Set down, word for word, the stretch of the forum thread on declaring UK account interest and CGT from "Or do I need" through "lived the experience.".

[Text excerpt]:
##############################

# Questions: Declaring uk account interest and CGT



## Jazzyboy (May 13, 2015)

Hola.

1. Last year I received a yearly interest in a UK account in June. 
Now doing the renta, so do I declare the interest amount received gross?

Obviously this payment includes interest coming from the previous year too but I don´t mind about paying tax on that if it makes the paperwork easier.
Or do I need a special statement showing the interest earned between 1st jan and 31dec?

2. What exchange rate do I use to get the amount in Euros?

3. I also had a small profit from selling some shares. I understand here there´s no allowance on CGT, so again the same question, what exchange rate do I use?

4. Annnnnnndddd finally. I also received a cash gift from my parents, who live in the UK, into my UK account. I now understand this is also taxable. 
Is there a document I have to fill in to register this or do my parents have to give me a letter stating it´s a gift or something?
It was by cheque from their bank account and put into mine, so would they need something from their bank and I hand it in here????

I´m seeing a gestor about it all, but always nice to have some info from anyone who has actually lived the experience.

thanks alot
J.


----------



## larryzx (Jul 2, 2014)

Jazz.
It is the income received in the year. So you received it in June 2014, so tax payable in Spain for that year.

The exchange rate is that as at midnight on the 31st Dec 2014, so 1.2873 euros to the pound

I don’t know about the gift, but unless it was significant, I personally would ignore it, but be dvsied by your gestor.

Incidentally, if you still own property in the UK (or elsewhere, say second property in Spain, France etc) you must also pay ‘imputed tax’ on it too. 

It is calculated as 50% of the purchase price (or cadastral value) x 1.1% x 24.75%


----------



## Dave and Anne Galicia (Nov 15, 2008)

The exchange rate as 31st Dec applies to Modelo 720 returns. For La Renta you normally use the average exchange rate for the year which for 2014 is 1.2405. Alternatively you could use the exchange rate on the date you actually received the payment.


----------



## larryzx (Jul 2, 2014)

Or you do as Hacienda say, and use the Bank of Spain's exchange rate at midnight on 31st Dec. I am 99.99% sure that is correct. 

That is what I have been doing for 25+ years, on tax returns I have done in Hacienda's office assisted by a tax inspector, with gestors and when I used to do the Return myself.

This might help http://www.boe.es/boe/dias/2015/01/03/pdfs/BOE-A-2015-56.pdf it says 1.28 euros to the pound


----------



## Dave and Anne Galicia (Nov 15, 2008)

OK, but with respect we can perhaps agree to disagree on this point.


----------



## larryzx (Jul 2, 2014)

##############################

[Recorded data]:
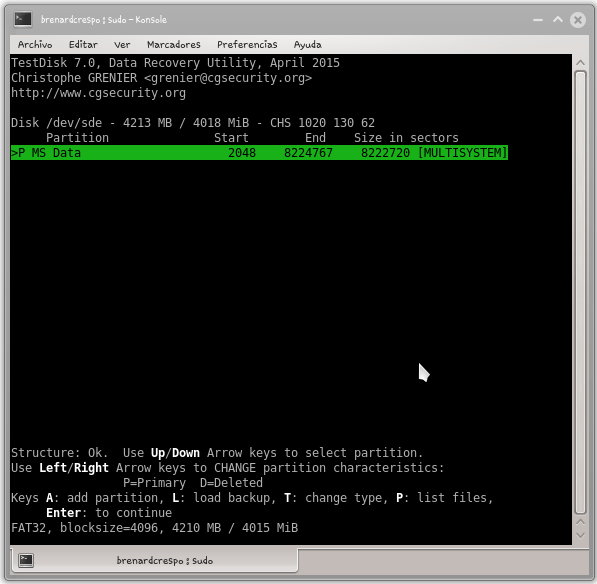
Task: Maximize the Konsole window using the caret icon
Action: 558,19
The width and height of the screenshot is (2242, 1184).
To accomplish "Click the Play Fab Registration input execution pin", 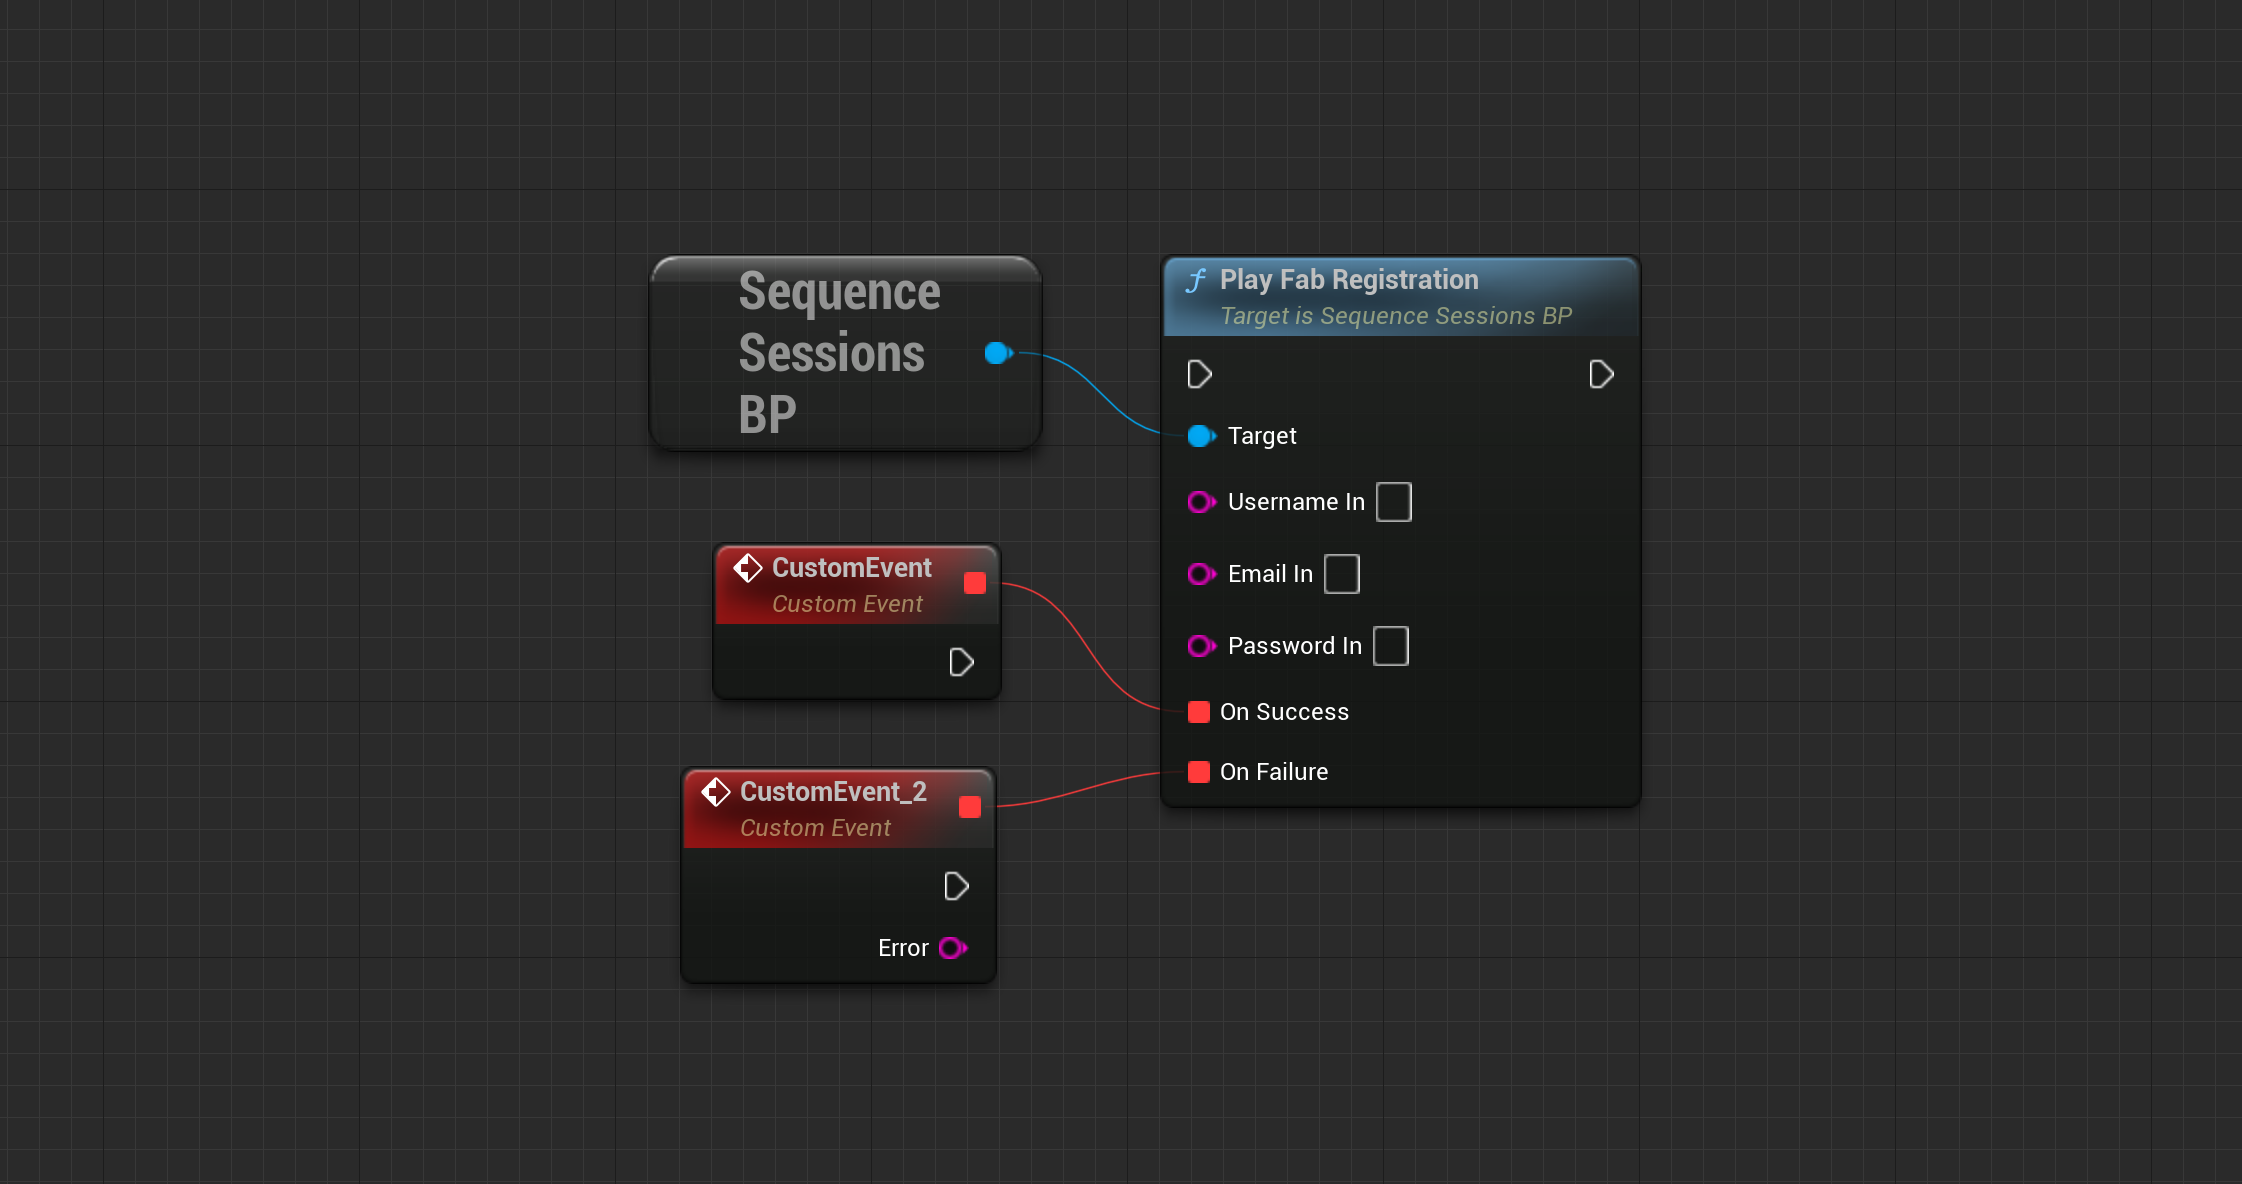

##############################

[Right answer]:
Or do I need a special statement showing the interest earned between 1st jan and 31dec?

2. What exchange rate do I use to get the amount in Euros?

3. I also had a small profit from selling some shares. I understand here there´s no allowance on CGT, so again the same question, what exchange rate do I use?

4. Annnnnnndddd finally. I also received a cash gift from my parents, who live in the UK, into my UK account. I now understand this is also taxable. 
Is there a document I have to fill in to register this or do my parents have to give me a letter stating it´s a gift or something?
It was by cheque from their bank account and put into mine, so would they need something from their bank and I hand it in here????

I´m seeing a gestor about it all, but always nice to have some info from anyone who has actually lived the experience.